My concern as a real-life Christian sprung up immediately in the form of the question, "Why not?" I felt I had a genuine right to make this girl justify her disbelief. I anticipated her answer eagerly, as if somehow in this instant she would decide she was wrong and everything would be peachy keen again. Instead, she replied, "I don't know, I just never had a reason to. No evidence."

No evidence? We were discussing important religious matters and she wanted proof? "Okay," I replied smugly, "but you have no evidence that God doesn't exist!" Knowing what I know now, I regret making that statement. When somebody makes a claim, it isn't your job to prove him wrong. It's his job to prove himself right. I understand this now, but at the time, it seemed like a logical thing to say. Rather than continue the argument, she simply acknowledged that she, indeed, couldn't prove me wrong, and seemed content to end the discussion there. I, however, was not.

I asked her if she would at least consider becoming a Christian. Laura may've been a horrible, vile, godless heathen, but she was still a friend of mine, and I was worried about her eternal soul festering away in the part of Hell they send you to for not accepting God's endless love. Laura explained to me that she had already tried religion on several occasions. It simply wasn't for her. Period.

Pacing outside in front of my house in the modern Garden of Eden, I was becoming frustrated. All I wanted was for my friend to accept that God existed and that He was the only God and that there was no point in questioning Him, ever. Was that really so difficult?
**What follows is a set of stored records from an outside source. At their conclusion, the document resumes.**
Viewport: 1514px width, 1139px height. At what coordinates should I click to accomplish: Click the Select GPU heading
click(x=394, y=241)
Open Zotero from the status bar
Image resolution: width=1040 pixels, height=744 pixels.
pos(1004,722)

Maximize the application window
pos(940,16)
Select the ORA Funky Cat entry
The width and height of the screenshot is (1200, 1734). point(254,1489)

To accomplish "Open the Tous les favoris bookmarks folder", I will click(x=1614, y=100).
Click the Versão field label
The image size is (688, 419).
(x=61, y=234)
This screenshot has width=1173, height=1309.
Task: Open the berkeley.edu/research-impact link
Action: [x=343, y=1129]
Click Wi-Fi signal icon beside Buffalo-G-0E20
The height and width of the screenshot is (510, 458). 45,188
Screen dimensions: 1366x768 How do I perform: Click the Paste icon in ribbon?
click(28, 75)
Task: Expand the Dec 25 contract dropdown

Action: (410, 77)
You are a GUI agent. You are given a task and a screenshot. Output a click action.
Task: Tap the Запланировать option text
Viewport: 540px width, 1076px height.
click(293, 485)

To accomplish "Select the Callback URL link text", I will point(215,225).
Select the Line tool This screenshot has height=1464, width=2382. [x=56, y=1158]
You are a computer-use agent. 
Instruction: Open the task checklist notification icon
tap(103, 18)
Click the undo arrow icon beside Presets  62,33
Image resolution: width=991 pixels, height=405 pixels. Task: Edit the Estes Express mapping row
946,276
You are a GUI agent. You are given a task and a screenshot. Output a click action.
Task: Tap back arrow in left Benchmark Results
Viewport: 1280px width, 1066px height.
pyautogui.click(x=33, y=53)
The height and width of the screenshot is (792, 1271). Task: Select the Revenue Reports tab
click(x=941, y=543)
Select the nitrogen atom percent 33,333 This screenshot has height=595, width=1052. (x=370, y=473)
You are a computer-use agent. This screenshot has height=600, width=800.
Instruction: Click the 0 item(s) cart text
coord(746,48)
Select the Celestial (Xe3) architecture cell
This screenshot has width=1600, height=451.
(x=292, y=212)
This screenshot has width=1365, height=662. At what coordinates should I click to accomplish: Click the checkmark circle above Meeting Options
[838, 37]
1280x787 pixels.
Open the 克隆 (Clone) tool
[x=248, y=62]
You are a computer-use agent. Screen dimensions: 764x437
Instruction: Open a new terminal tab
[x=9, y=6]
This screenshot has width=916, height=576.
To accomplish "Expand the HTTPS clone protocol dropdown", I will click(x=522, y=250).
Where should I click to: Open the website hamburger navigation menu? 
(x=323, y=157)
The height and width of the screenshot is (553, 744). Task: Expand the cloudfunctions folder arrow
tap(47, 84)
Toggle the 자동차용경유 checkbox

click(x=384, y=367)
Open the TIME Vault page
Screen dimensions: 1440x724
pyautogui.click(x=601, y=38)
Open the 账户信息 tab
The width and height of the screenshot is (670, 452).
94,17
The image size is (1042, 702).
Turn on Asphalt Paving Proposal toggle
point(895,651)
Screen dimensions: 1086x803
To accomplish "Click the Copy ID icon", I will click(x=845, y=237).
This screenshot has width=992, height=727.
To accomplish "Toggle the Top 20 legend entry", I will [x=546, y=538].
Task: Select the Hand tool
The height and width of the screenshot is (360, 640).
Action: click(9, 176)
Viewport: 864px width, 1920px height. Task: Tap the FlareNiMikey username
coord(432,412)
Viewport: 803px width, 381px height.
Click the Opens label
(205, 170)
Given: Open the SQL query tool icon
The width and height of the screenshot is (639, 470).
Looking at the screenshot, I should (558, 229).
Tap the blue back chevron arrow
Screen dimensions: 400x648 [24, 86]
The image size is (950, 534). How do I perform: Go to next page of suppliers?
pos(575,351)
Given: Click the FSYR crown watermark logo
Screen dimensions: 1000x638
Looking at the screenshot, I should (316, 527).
My anxiety must've become obvious to Laura, who, for the first time in the entire religion conversation, asked a question. "Why do you believe in God?"

I hesitated to respond. There was a good answer to this question. I knew there was. I had a perfectly logical reason for believing in God. Nobody believes in something "just because." I tried to think of any bit of proof I could, any shred of evidence that might suggest God existed. I'd show this atheist yet, I would! I remembered the things I had learned in church, but all that really taught me was what the Bible said. You can't exactly prove the Bible by citing the Bible. I dug back deeper, really deeply. I dug back all the way to my days in Vacation Bible School, hoping that maybe I had some life-altering experience with God when I was younger that I had blocked out. I didn't find anything. As it turns out, the closest you get to Jesus in Vacation Bible School is making macaroni replicas of the cross they executed Him on.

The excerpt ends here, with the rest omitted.